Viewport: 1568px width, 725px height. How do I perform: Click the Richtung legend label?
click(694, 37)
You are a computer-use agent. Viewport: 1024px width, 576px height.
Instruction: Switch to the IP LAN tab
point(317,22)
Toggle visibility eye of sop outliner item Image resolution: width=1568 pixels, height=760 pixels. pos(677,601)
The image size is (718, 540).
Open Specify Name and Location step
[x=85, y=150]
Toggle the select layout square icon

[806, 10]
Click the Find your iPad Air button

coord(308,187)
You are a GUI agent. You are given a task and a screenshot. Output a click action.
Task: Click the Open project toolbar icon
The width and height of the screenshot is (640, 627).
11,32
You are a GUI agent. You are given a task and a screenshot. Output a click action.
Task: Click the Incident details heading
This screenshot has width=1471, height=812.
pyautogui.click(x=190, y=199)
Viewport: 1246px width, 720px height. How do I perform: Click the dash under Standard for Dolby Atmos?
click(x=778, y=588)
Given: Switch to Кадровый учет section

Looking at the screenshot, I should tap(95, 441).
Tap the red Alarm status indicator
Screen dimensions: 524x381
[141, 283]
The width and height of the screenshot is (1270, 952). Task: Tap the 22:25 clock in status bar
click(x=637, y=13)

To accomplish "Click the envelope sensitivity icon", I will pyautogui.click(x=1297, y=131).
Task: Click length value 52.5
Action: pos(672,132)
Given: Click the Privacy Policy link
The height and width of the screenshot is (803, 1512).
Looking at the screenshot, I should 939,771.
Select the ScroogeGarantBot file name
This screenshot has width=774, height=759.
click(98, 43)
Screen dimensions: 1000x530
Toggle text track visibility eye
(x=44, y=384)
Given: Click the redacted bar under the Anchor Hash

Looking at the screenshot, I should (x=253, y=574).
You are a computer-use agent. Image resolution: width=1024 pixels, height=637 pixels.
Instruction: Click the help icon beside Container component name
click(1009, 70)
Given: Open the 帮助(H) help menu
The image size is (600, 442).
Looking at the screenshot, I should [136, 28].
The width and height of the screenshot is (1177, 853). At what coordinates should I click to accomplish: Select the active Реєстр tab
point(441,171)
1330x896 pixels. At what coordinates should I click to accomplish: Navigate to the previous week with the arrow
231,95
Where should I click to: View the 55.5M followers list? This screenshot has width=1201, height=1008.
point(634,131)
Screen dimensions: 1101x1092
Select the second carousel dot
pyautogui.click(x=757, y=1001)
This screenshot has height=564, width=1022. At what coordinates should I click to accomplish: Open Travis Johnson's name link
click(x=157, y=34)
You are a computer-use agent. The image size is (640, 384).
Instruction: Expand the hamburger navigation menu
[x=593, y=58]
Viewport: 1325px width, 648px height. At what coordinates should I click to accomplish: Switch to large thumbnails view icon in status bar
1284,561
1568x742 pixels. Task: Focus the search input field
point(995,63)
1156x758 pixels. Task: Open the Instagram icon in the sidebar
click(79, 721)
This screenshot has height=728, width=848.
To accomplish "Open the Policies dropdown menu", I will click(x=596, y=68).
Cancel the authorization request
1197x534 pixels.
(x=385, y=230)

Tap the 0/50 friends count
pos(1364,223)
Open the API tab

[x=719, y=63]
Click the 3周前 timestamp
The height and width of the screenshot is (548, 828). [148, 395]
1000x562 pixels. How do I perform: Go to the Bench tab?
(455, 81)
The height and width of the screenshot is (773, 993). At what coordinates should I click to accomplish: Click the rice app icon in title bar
● ● ● ● ● ● ●
### Problem requirements
Keeping every line exactly as it is, retype the listing.

### Result below
Viewport: 1568px width, 725px height. How do I perform: Click the Richtung legend label?
click(694, 37)
You are a computer-use agent. Viewport: 1024px width, 576px height.
Instruction: Switch to the IP LAN tab
point(317,22)
Toggle visibility eye of sop outliner item Image resolution: width=1568 pixels, height=760 pixels. pos(677,601)
The image size is (718, 540).
Open Specify Name and Location step
[x=85, y=150]
Toggle the select layout square icon

[806, 10]
Click the Find your iPad Air button

coord(308,187)
You are a GUI agent. You are given a task and a screenshot. Output a click action.
Task: Click the Open project toolbar icon
The width and height of the screenshot is (640, 627).
11,32
You are a GUI agent. You are given a task and a screenshot. Output a click action.
Task: Click the Incident details heading
This screenshot has width=1471, height=812.
pyautogui.click(x=190, y=199)
Viewport: 1246px width, 720px height. How do I perform: Click the dash under Standard for Dolby Atmos?
click(x=778, y=588)
Given: Switch to Кадровый учет section

Looking at the screenshot, I should tap(95, 441).
Tap the red Alarm status indicator
Screen dimensions: 524x381
[141, 283]
The width and height of the screenshot is (1270, 952). Task: Tap the 22:25 clock in status bar
click(x=637, y=13)

To accomplish "Click the envelope sensitivity icon", I will pyautogui.click(x=1297, y=131).
Task: Click length value 52.5
Action: pos(672,132)
Given: Click the Privacy Policy link
The height and width of the screenshot is (803, 1512).
Looking at the screenshot, I should 939,771.
Select the ScroogeGarantBot file name
This screenshot has width=774, height=759.
click(98, 43)
Screen dimensions: 1000x530
Toggle text track visibility eye
(x=44, y=384)
Given: Click the redacted bar under the Anchor Hash

Looking at the screenshot, I should (x=253, y=574).
You are a computer-use agent. Image resolution: width=1024 pixels, height=637 pixels.
Instruction: Click the help icon beside Container component name
click(1009, 70)
Given: Open the 帮助(H) help menu
The image size is (600, 442).
Looking at the screenshot, I should [136, 28].
The width and height of the screenshot is (1177, 853). At what coordinates should I click to accomplish: Select the active Реєстр tab
point(441,171)
1330x896 pixels. At what coordinates should I click to accomplish: Navigate to the previous week with the arrow
231,95
Where should I click to: View the 55.5M followers list? This screenshot has width=1201, height=1008.
point(634,131)
Screen dimensions: 1101x1092
Select the second carousel dot
pyautogui.click(x=757, y=1001)
This screenshot has height=564, width=1022. At what coordinates should I click to accomplish: Open Travis Johnson's name link
click(x=157, y=34)
You are a computer-use agent. The image size is (640, 384).
Instruction: Expand the hamburger navigation menu
[x=593, y=58]
Viewport: 1325px width, 648px height. At what coordinates should I click to accomplish: Switch to large thumbnails view icon in status bar
1284,561
1568x742 pixels. Task: Focus the search input field
point(995,63)
1156x758 pixels. Task: Open the Instagram icon in the sidebar
click(79, 721)
This screenshot has height=728, width=848.
To accomplish "Open the Policies dropdown menu", I will click(x=596, y=68).
Cancel the authorization request
1197x534 pixels.
(x=385, y=230)

Tap the 0/50 friends count
pos(1364,223)
Open the API tab

[x=719, y=63]
Click the 3周前 timestamp
The height and width of the screenshot is (548, 828). [148, 395]
1000x562 pixels. How do I perform: Go to the Bench tab?
(455, 81)
The height and width of the screenshot is (773, 993). At what coordinates should I click to accomplish: Click the rice app icon in title bar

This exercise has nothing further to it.